ABSTRACT
BACKGROUND:
Critical diseases usually cause hypercortisolemia via activation of the hypothalamic-pituitary-adrenal axis.
OBJECTIVES:
To investigate the relationship between serum total cortisol level and mortality among coronavirus disease 2019 (COVID-19) patients in the intensive care unit (ICU), at the time of their admission.
DESIGN AND SETTING:
Prospective study developed in a pandemic hospital in the city of Şırnak, Turkey.
METHODS:
We compared the serum total cortisol levels of 285 patients (141 COVID-19-negative patients and 144 COVID-19-positive patients) followed up in the ICU.
RESULTS:
The median cortisol level of COVID-19-positive patients was higher than that of COVID-19 negative patients (21.84 μg/dl versus 16.47 μg/dl; P < 0.001). In multivariate logistic regression analysis, mortality was associated with higher cortisol level (odds ratio: 1.20; 95% confidence interval: 1.08-1.35; P = 0.001). The cortisol cutoff point was 31 μg/dl (855 nmol/l) for predicting mortality among COVID-19-positive patients (area under the curve 0.932; sensitivity 59%; and specificity 95%). Among the COVID-19 positive patients with cortisol level ≤ 31 μg/dl (79%; 114 patients), the median survival was higher than among those with cortisol level > 31 μg/dl (21%; 30 patients) (32 days versus 19 days; log-rank test P < 0.001).
CONCLUSION:
Very high cortisol levels are associated with severe illness and increased risk of death, among COVID-19 patients in the ICU.

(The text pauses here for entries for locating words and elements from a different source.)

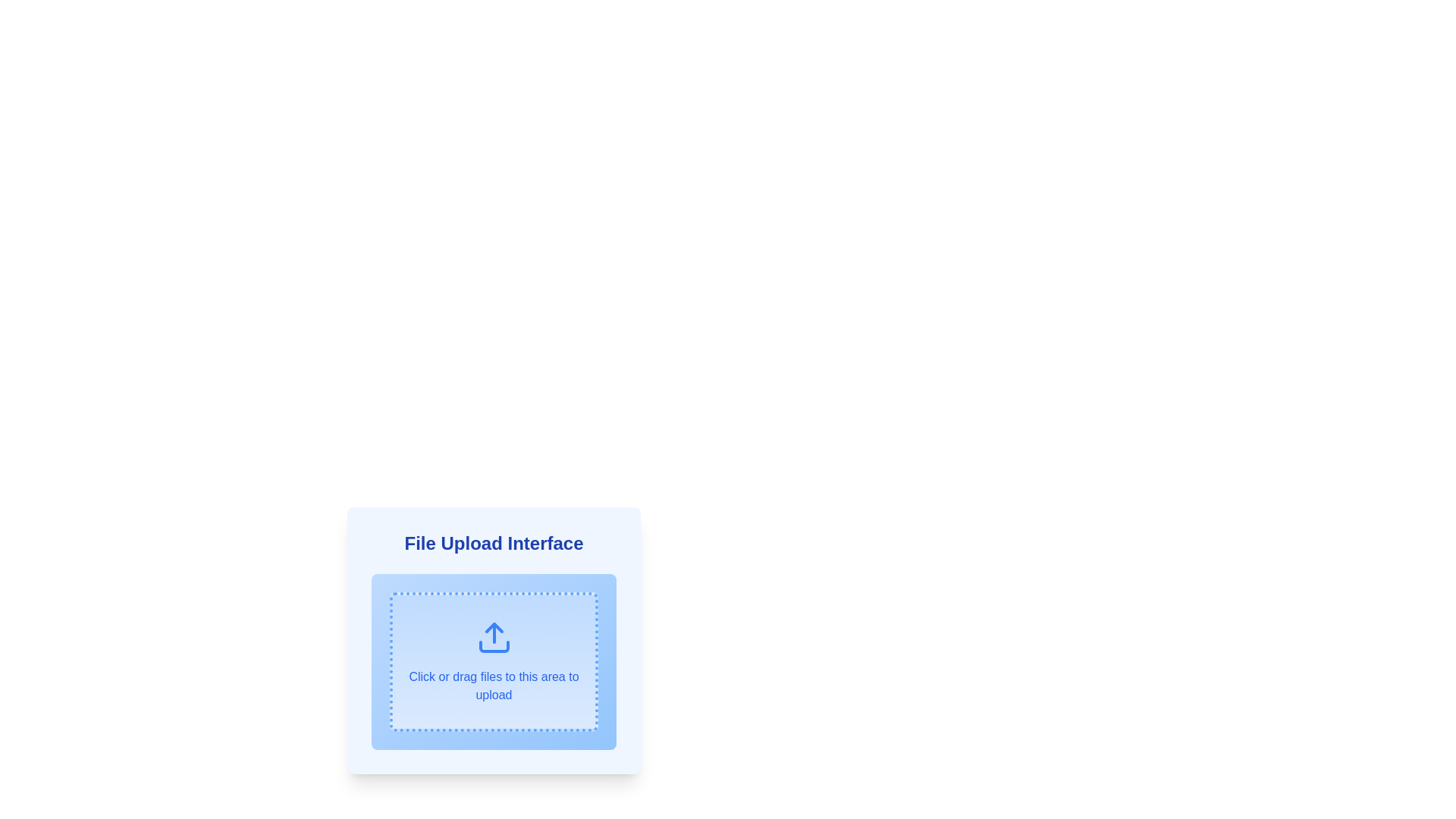  Describe the element at coordinates (494, 686) in the screenshot. I see `instructional text label that says 'Click or drag files to this area to upload', which is styled in blue and centered within the file upload area` at that location.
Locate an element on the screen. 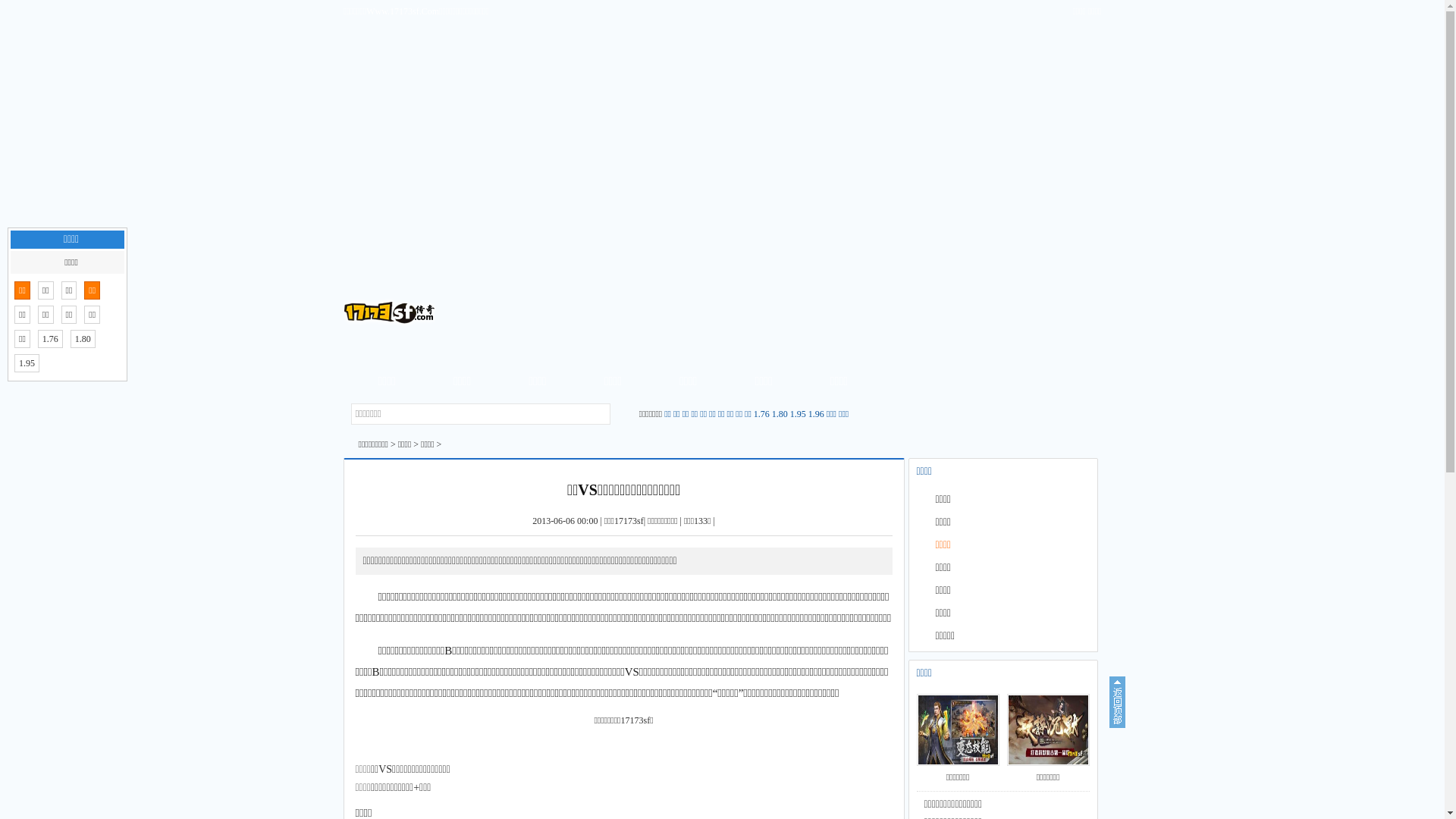 This screenshot has height=819, width=1456. '1.76' is located at coordinates (50, 338).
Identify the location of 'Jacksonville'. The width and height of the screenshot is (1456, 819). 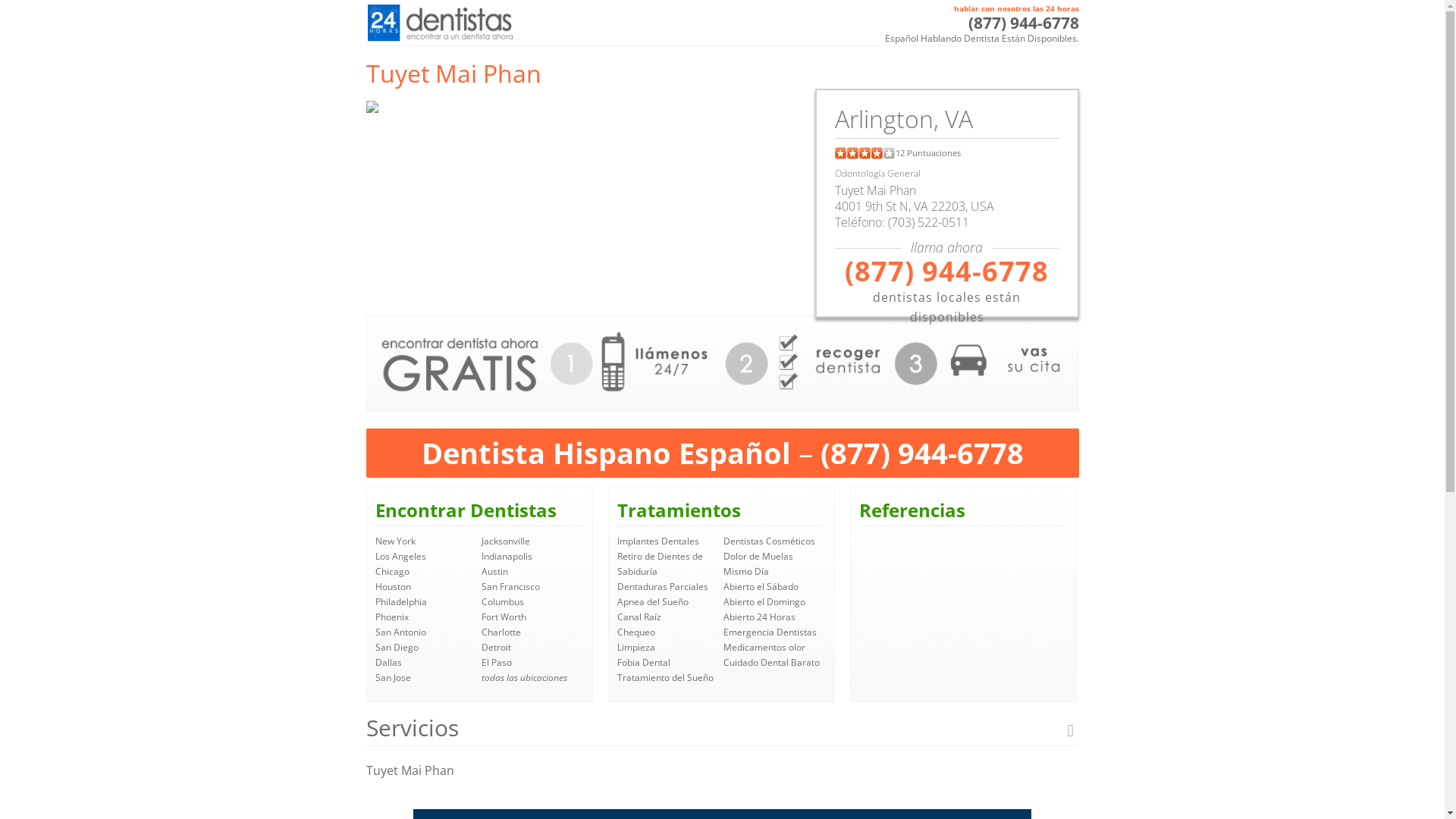
(506, 540).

KEYWORDS (MeSH terms): COVID-19, Intensive care units, Mortality
AUTHORS’ KEYWORDS: Coronavirus disease 2019, Intensive care center, Cortisol
INTRODUCTION
The new virus infection that first appeared in Wuhan, China, at the end of December 2019 spread to most countries across the world, causing a global pandemic. In February 2020, the World Health Organization (WHO) named the virus severe acute respiratory syndrome-coronavirus-2 (SARS-CoV-2) and the associated infectious disease, novel coronavirus 2019 (COVID-19).1
Acute stress from critical illness increases serum cortisol levels via activation of the hypothalamic-pituitary-adrenal (HPA) axis.2,3,4 This is the body’s adaptive survival mechanism. SARS-CoV-2 enters pneumocytes using the host’s angiotensin-converting enzyme 2 (ACE2) receptors. This enzyme is also found in the arterial and venous endothelial cells of several endocrine organs, including the adrenals.5,6,7 Therefore, the HPA axis may be affected during the course of SARS-CoV-2 infection.
The relationship between cortisol release caused by COVID-19 and mortality in the intensive care unit (ICU) is yet to be adequately studied.
OBJECTIVE
The present prospective study was designed with the aim of investigating the relationship between mortality and serum total cortisol levels, measured in a sample collected from COVID-19 patients on the first morning of admission to the ICU of the hospital.
METHODS
This prospective study was conducted among 285 patients hospitalized in the ICU of the Şırnak State Hospital (a pandemic hospital in Turkey), over the period from March 15, 2020, to August 15, 2020. Group 1 included 141 COVID-19-negative patients, and group 2 comprised 144 COVID-19-positive patients.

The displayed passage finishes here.